Your objective: Without copying any pictures, restate exactly the lines from the start of the records through the line containing "Given: Select the 굿액션 menu item".

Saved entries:
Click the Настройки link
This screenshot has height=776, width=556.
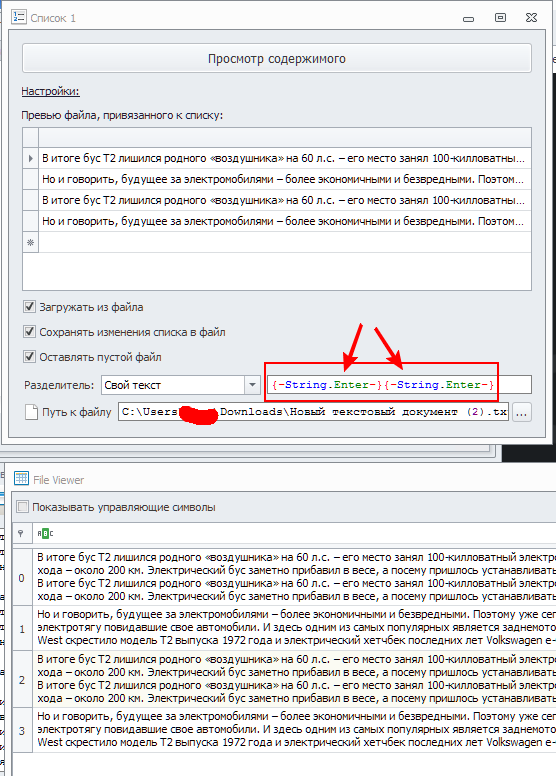pyautogui.click(x=51, y=91)
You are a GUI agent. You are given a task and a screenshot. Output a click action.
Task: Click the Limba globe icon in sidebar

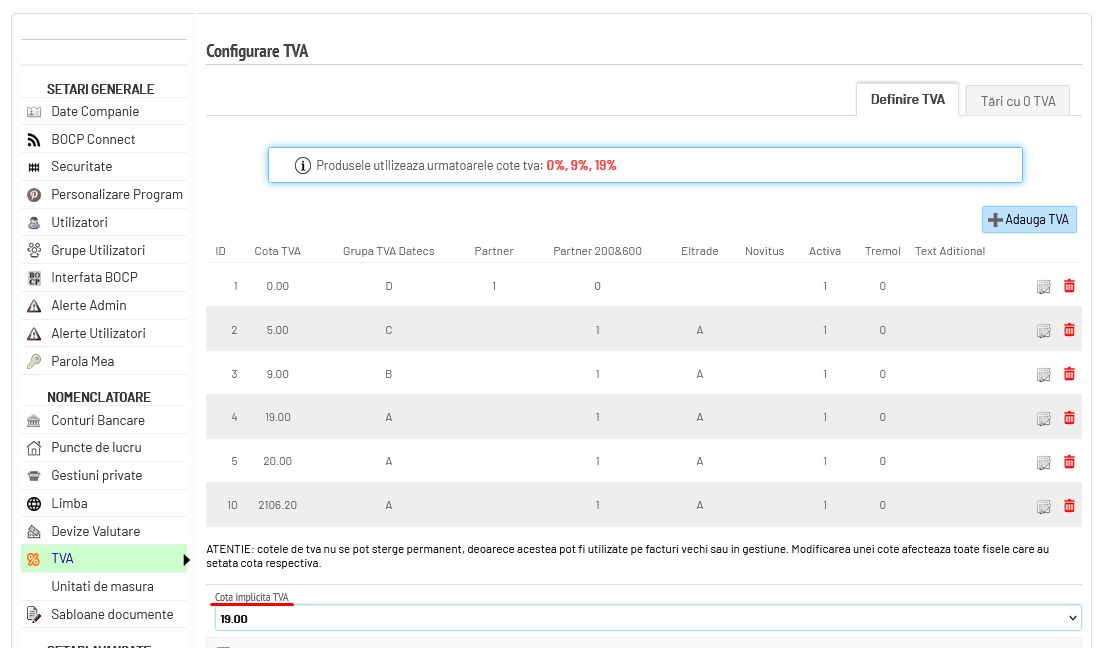[x=34, y=503]
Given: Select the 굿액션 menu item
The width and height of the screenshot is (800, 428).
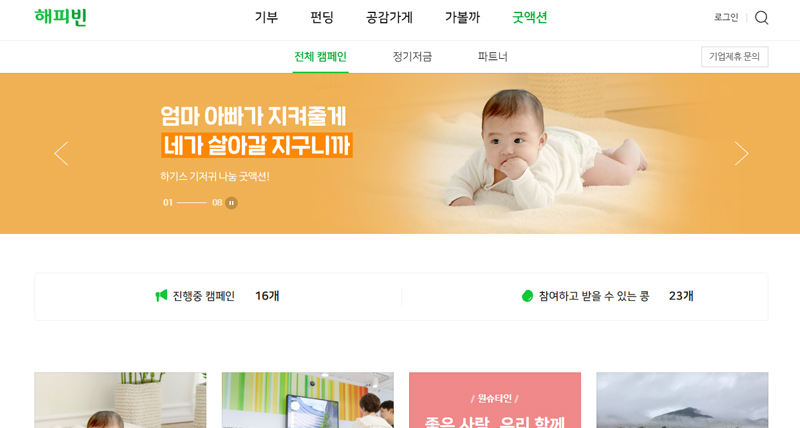Looking at the screenshot, I should pos(530,18).
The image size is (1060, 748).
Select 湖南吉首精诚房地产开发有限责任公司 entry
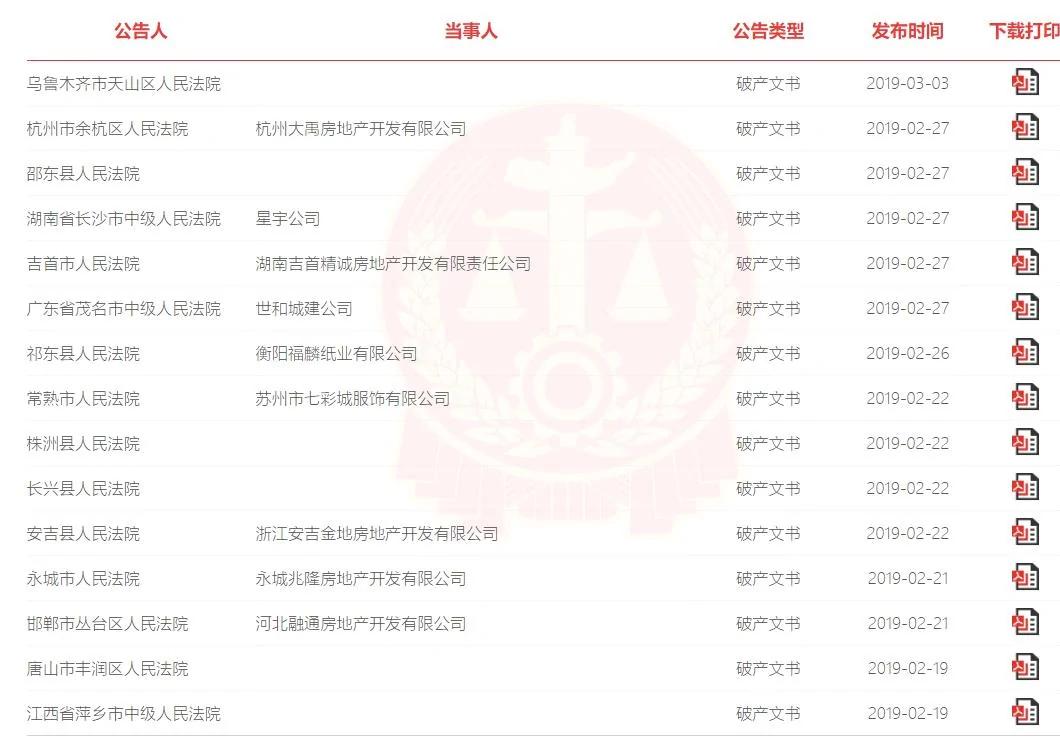click(x=393, y=264)
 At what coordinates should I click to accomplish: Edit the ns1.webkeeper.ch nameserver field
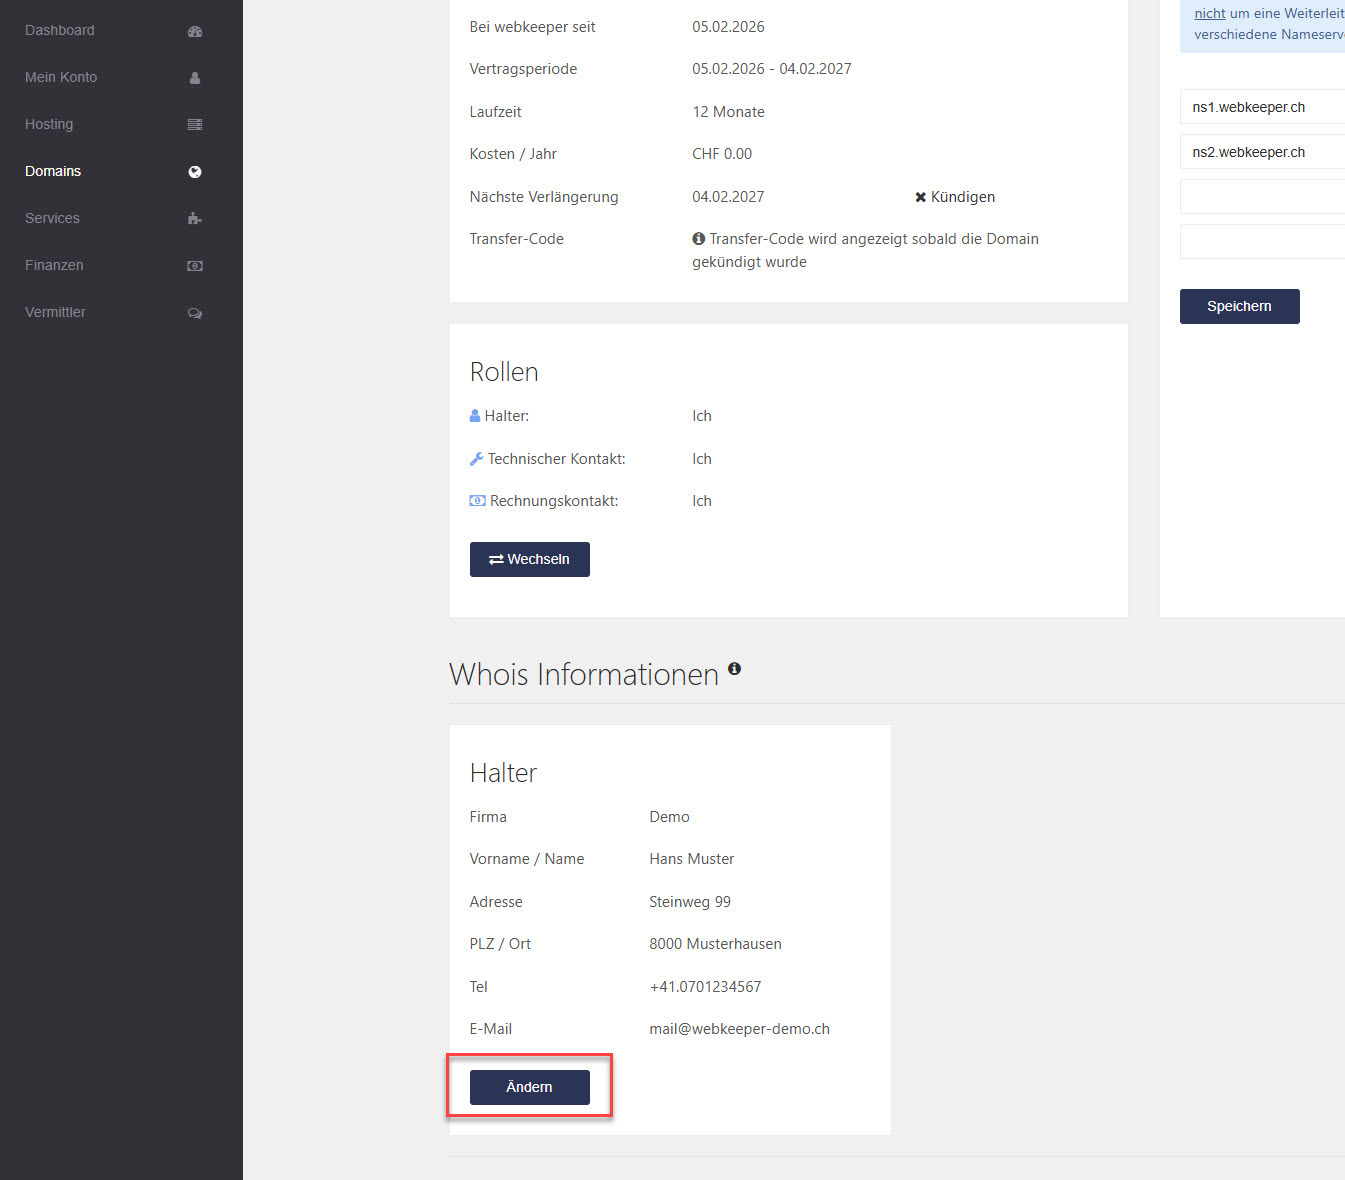[1262, 107]
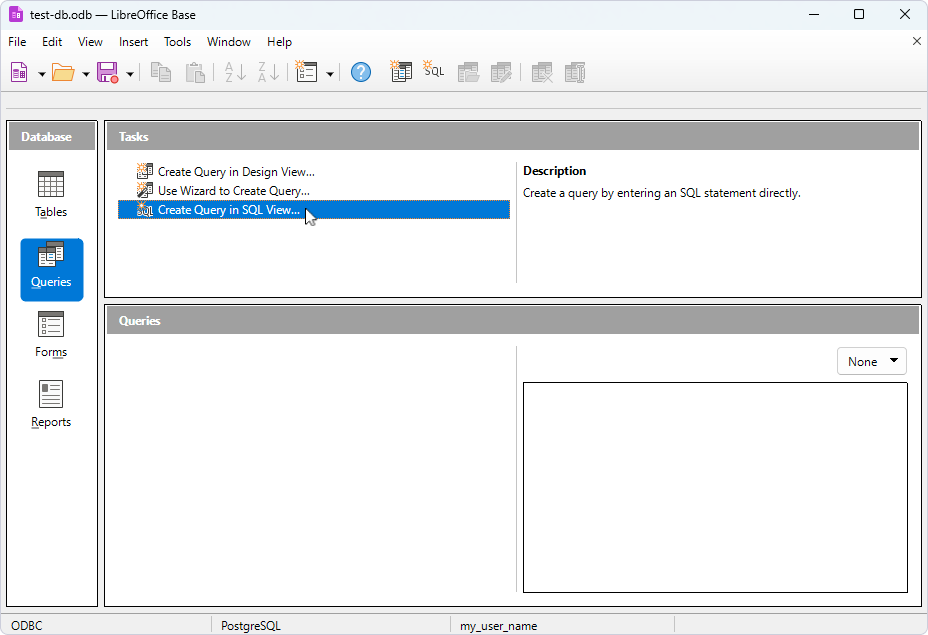Open the Insert menu
Screen dimensions: 928x635
click(x=133, y=42)
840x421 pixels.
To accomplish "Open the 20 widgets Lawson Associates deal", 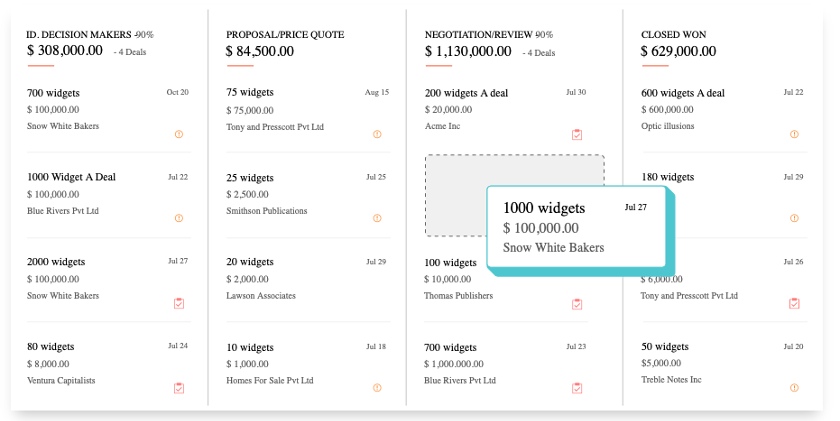I will click(x=308, y=280).
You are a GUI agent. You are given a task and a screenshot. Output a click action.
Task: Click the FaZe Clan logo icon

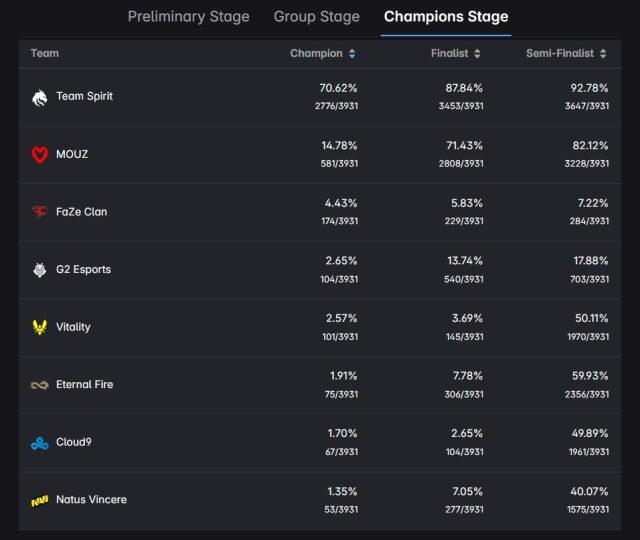coord(39,212)
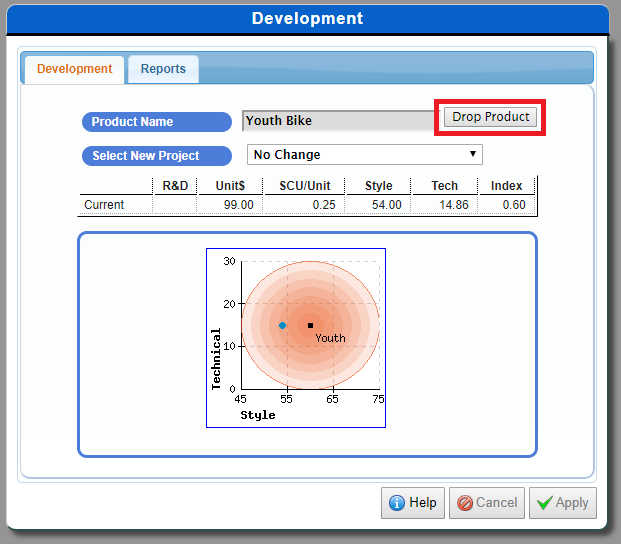
Task: Click the R&D column header
Action: pyautogui.click(x=174, y=186)
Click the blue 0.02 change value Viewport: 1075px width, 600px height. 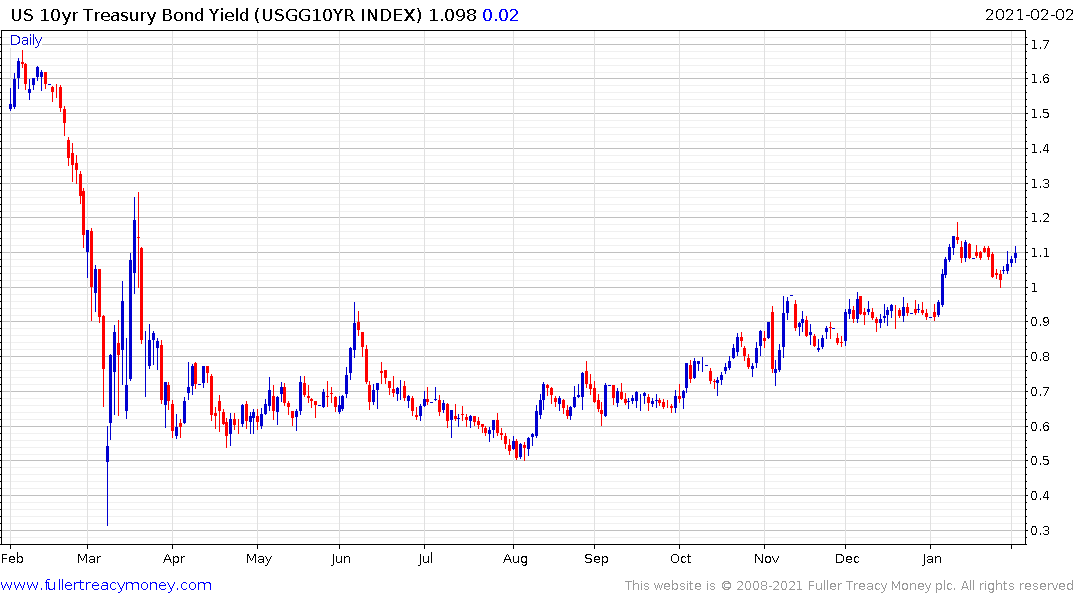[x=500, y=15]
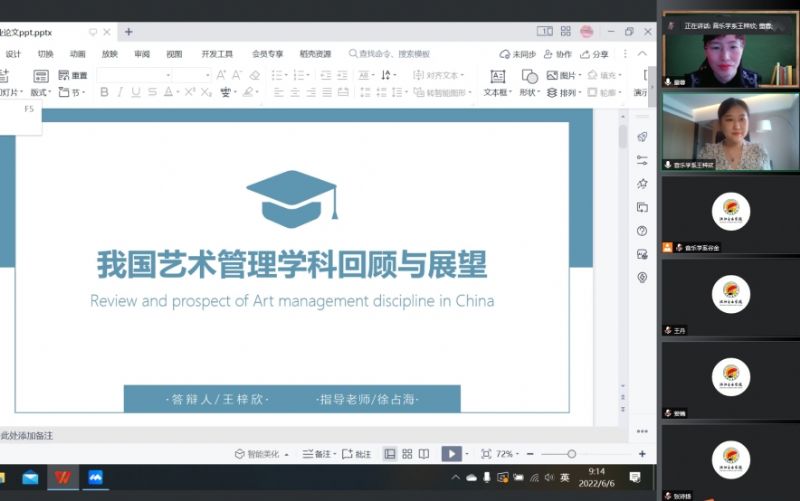Open the 动画 ribbon tab

tap(77, 54)
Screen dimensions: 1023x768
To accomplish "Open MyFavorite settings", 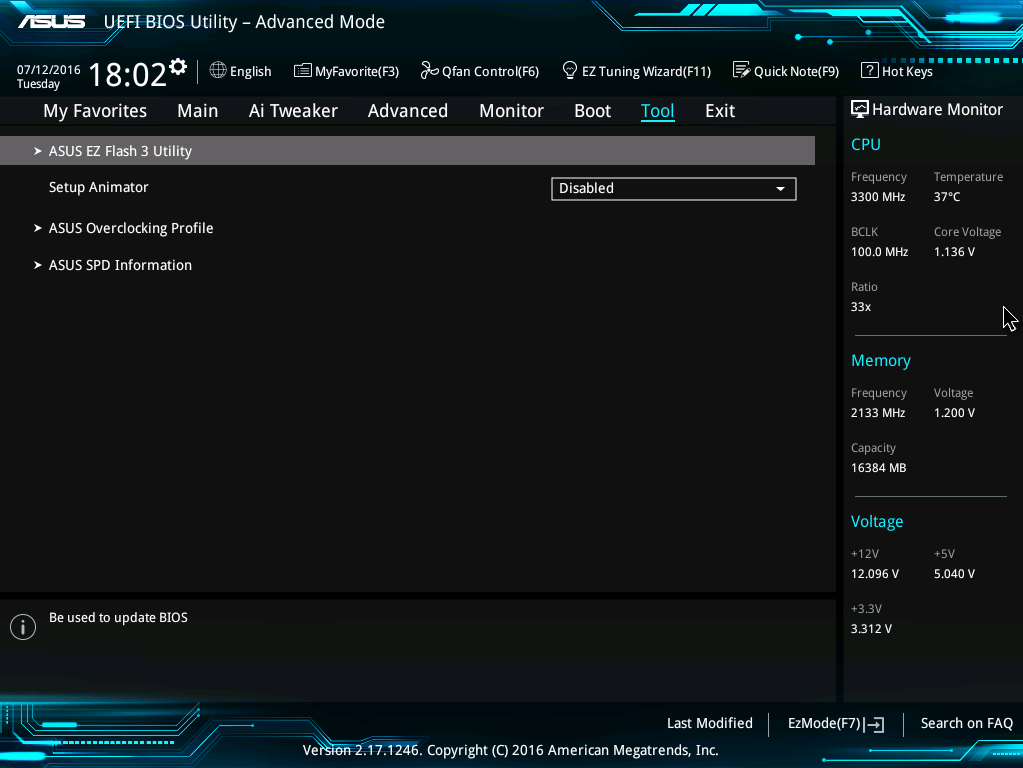I will pyautogui.click(x=346, y=71).
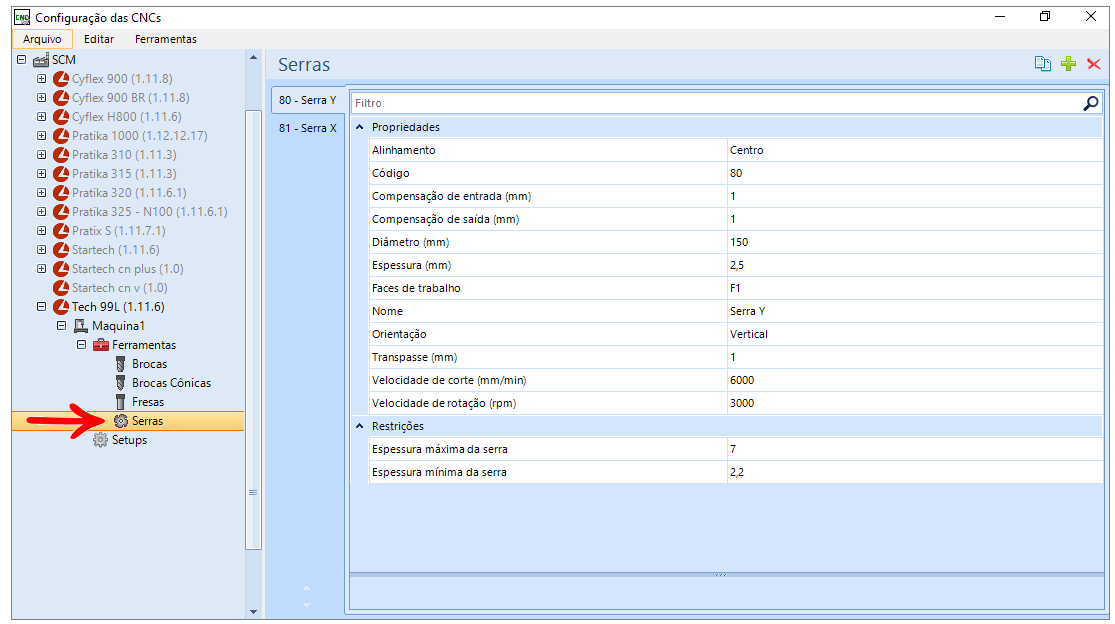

Result for this exercise:
Click the Настройки link
This screenshot has height=776, width=556.
pyautogui.click(x=51, y=91)
You are a GUI agent. You are given a task and a screenshot. Output a click action.
Task: Click the Limba globe icon in sidebar

[x=34, y=503]
Given: Select the 굿액션 menu item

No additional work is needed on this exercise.